-------- GIVEN RECORDS --------
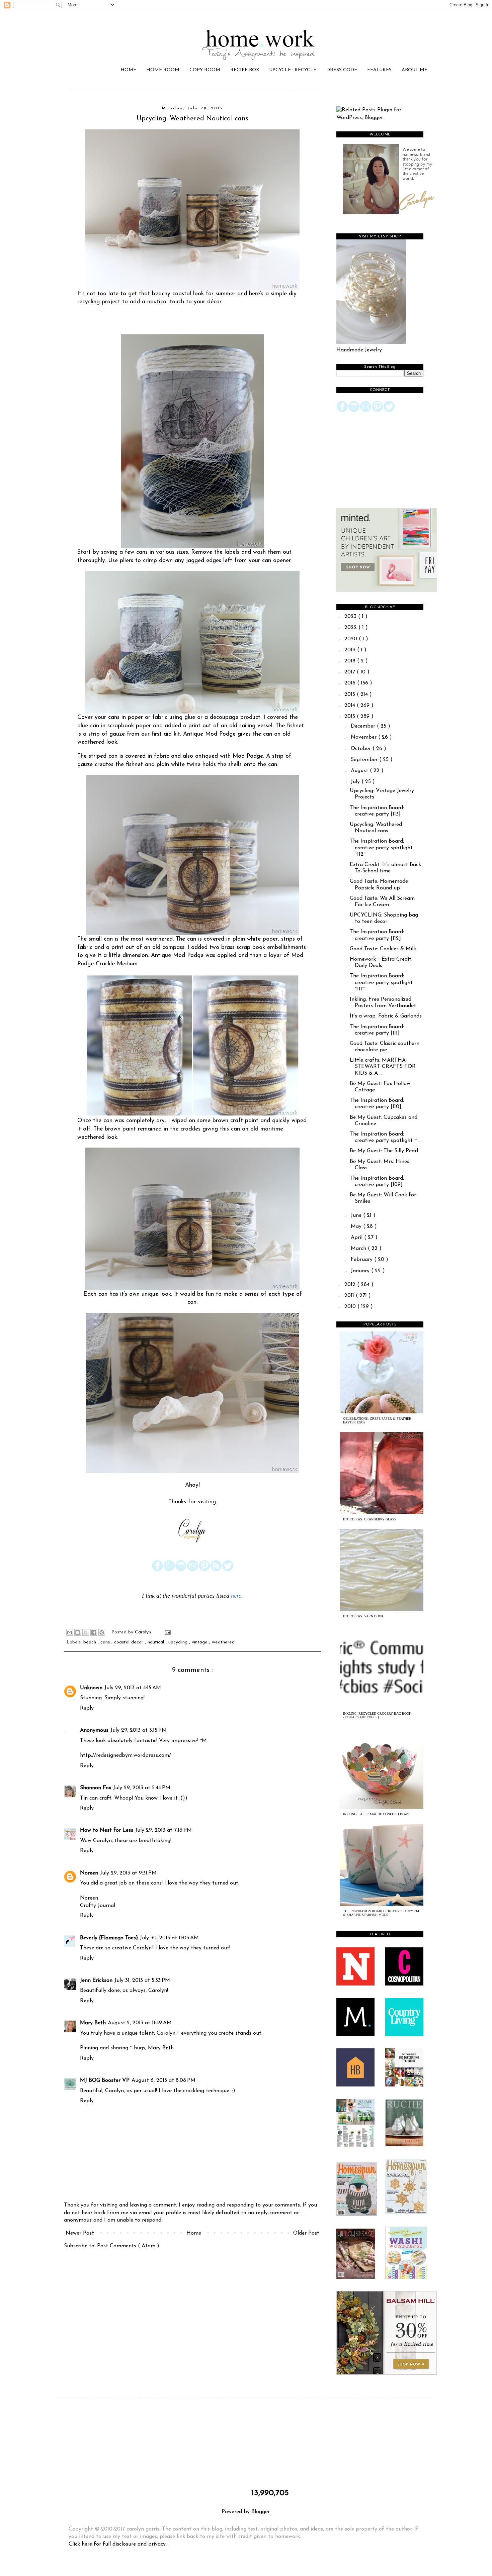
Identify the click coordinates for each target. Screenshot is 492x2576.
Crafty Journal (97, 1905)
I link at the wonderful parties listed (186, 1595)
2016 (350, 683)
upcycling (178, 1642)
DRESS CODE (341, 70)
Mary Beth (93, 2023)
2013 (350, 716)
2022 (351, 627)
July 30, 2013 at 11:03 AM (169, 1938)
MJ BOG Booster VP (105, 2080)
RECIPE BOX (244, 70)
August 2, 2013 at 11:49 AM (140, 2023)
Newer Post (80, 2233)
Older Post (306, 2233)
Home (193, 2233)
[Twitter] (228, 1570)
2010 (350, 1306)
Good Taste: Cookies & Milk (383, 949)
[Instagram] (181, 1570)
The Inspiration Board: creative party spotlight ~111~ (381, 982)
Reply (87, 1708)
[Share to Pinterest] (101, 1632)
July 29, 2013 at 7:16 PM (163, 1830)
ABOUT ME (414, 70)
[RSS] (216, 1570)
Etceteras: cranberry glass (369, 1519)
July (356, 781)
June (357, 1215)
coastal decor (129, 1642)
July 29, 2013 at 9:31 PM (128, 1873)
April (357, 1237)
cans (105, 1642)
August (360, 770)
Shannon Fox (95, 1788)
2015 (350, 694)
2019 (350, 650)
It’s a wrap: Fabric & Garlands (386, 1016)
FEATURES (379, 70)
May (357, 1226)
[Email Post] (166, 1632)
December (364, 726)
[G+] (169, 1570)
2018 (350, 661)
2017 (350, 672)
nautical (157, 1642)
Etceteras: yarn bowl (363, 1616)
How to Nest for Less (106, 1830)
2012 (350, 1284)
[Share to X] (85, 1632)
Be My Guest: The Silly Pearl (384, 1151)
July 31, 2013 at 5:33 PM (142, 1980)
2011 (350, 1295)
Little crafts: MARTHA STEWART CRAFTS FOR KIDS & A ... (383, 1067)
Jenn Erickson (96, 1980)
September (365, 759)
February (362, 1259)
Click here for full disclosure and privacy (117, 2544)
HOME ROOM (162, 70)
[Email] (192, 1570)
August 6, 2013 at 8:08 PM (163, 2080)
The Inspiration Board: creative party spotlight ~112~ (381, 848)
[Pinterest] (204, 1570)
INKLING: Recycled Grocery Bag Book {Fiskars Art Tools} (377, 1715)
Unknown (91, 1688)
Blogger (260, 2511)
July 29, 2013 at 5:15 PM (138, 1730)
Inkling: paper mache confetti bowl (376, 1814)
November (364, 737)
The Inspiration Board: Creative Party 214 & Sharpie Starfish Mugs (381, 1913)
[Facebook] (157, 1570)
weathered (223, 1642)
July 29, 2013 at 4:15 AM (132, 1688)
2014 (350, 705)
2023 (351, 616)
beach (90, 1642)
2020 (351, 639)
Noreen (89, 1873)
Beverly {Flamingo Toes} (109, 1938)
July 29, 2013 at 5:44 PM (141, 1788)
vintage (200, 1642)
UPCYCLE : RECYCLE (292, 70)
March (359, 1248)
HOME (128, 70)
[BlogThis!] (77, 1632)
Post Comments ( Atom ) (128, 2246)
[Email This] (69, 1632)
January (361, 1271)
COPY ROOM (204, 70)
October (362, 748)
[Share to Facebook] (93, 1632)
--------
-------- GIVEN RECORDS --------
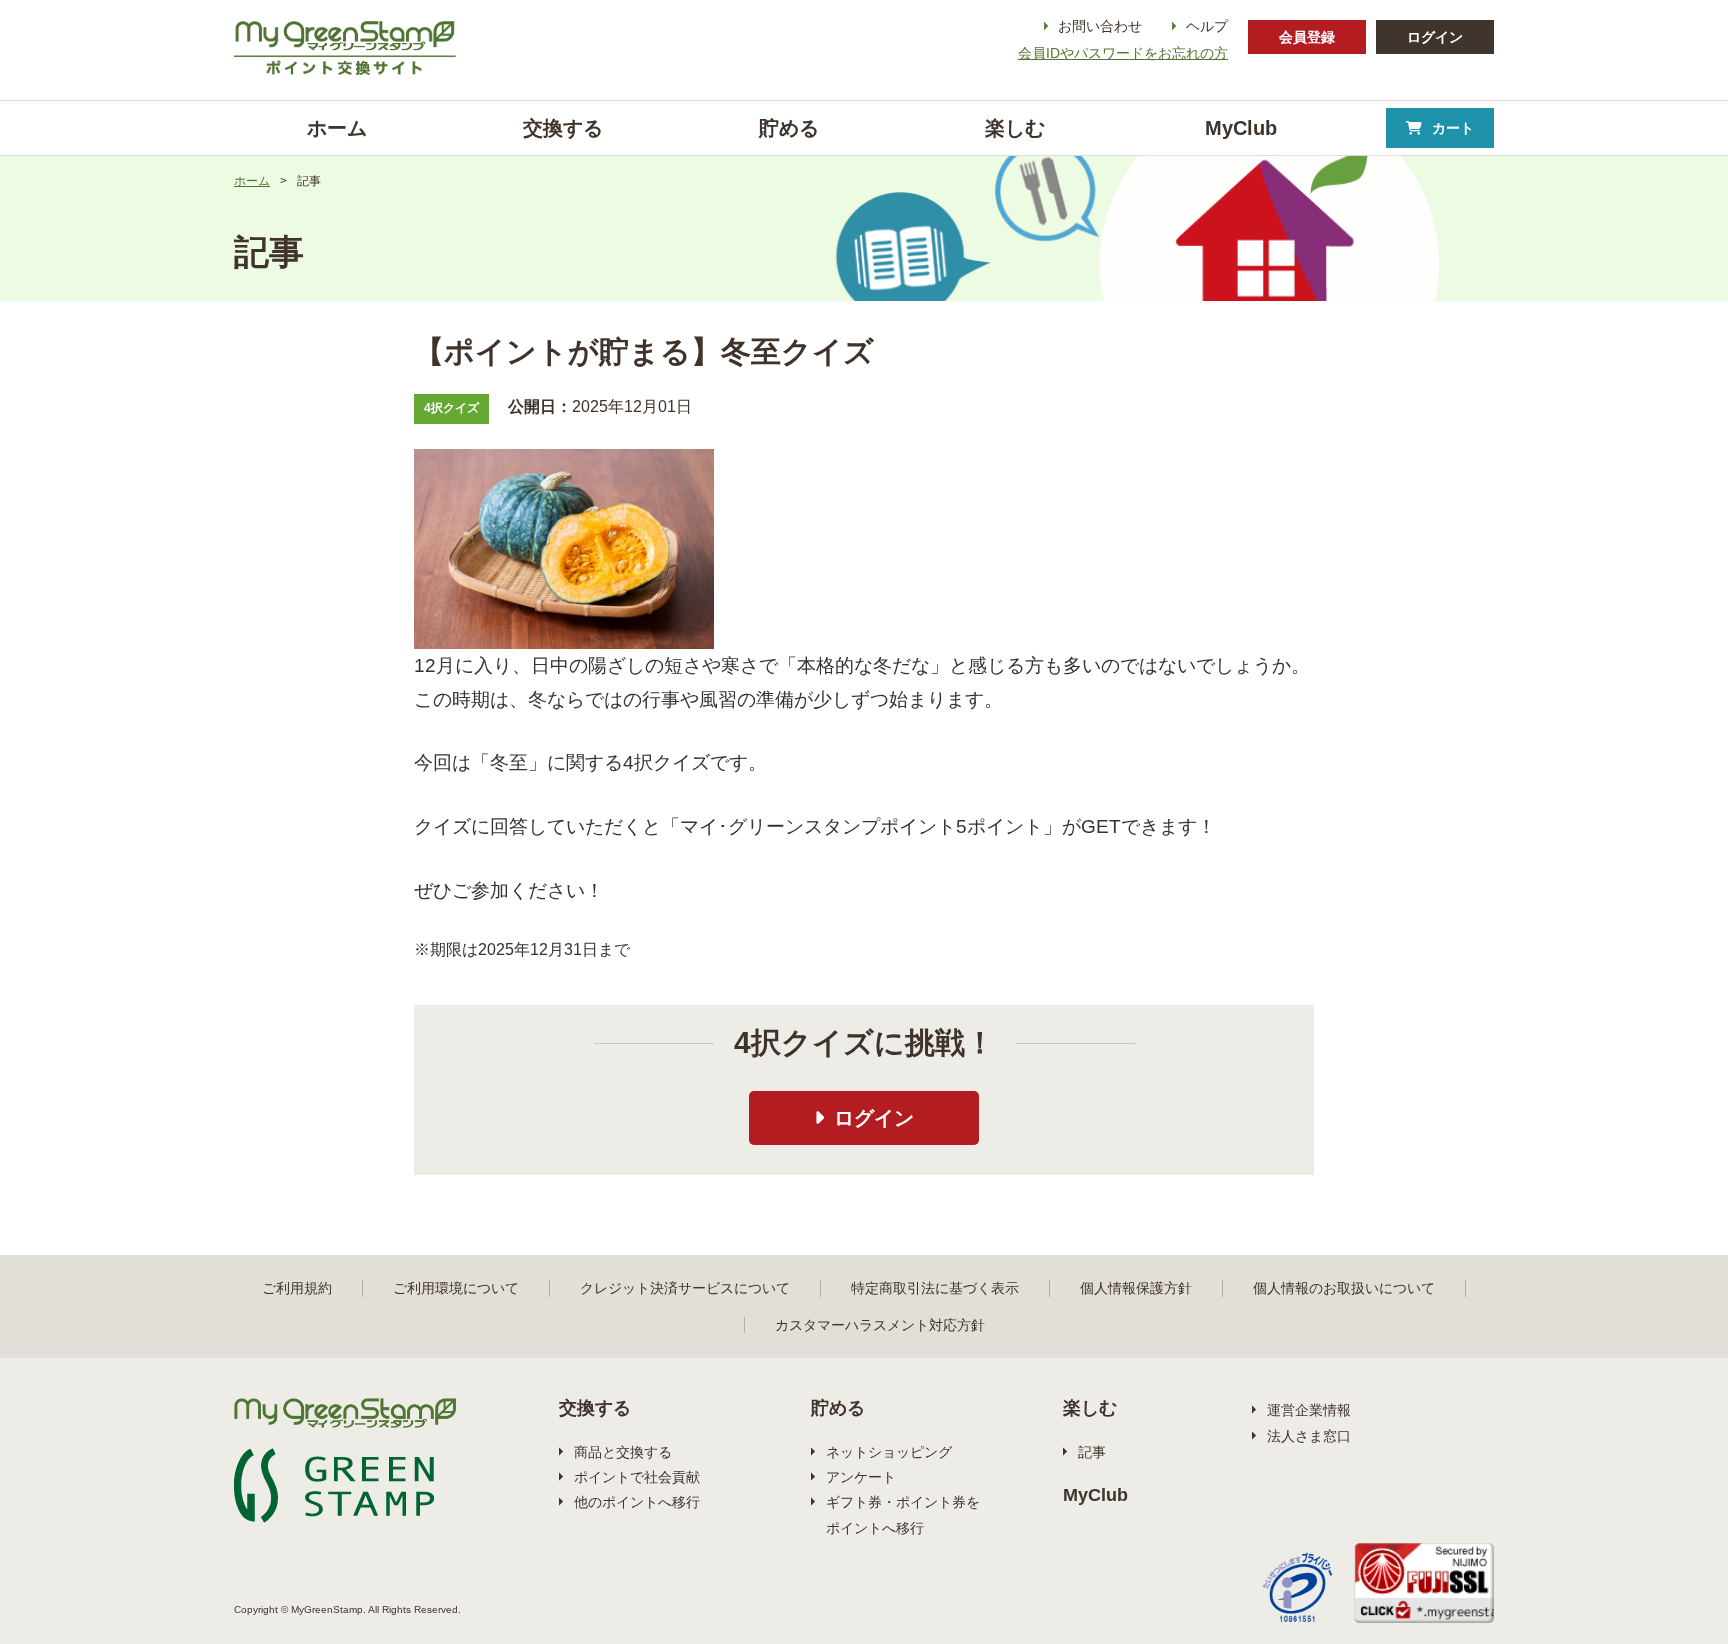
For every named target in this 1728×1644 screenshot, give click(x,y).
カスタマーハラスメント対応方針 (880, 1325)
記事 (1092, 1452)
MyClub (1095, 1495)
--------
Taking the line with "2015 (350, 694)" as the first and the line with "[Share to X] (85, 1632)" as the last, retype that stretch of the data above exactly, with no other lines.

2015 (350, 694)
2019 (350, 650)
It’s a wrap: Fabric & Garlands (386, 1016)
FEATURES (379, 70)
May (357, 1226)
[Email Post] (166, 1632)
December (364, 726)
[G+] (169, 1570)
2018 (350, 661)
2017 (350, 672)
nautical (157, 1642)
Etceteras: yarn bowl (363, 1616)
How to Nest for Less (106, 1830)
2012 (350, 1284)
[Share to X] (85, 1632)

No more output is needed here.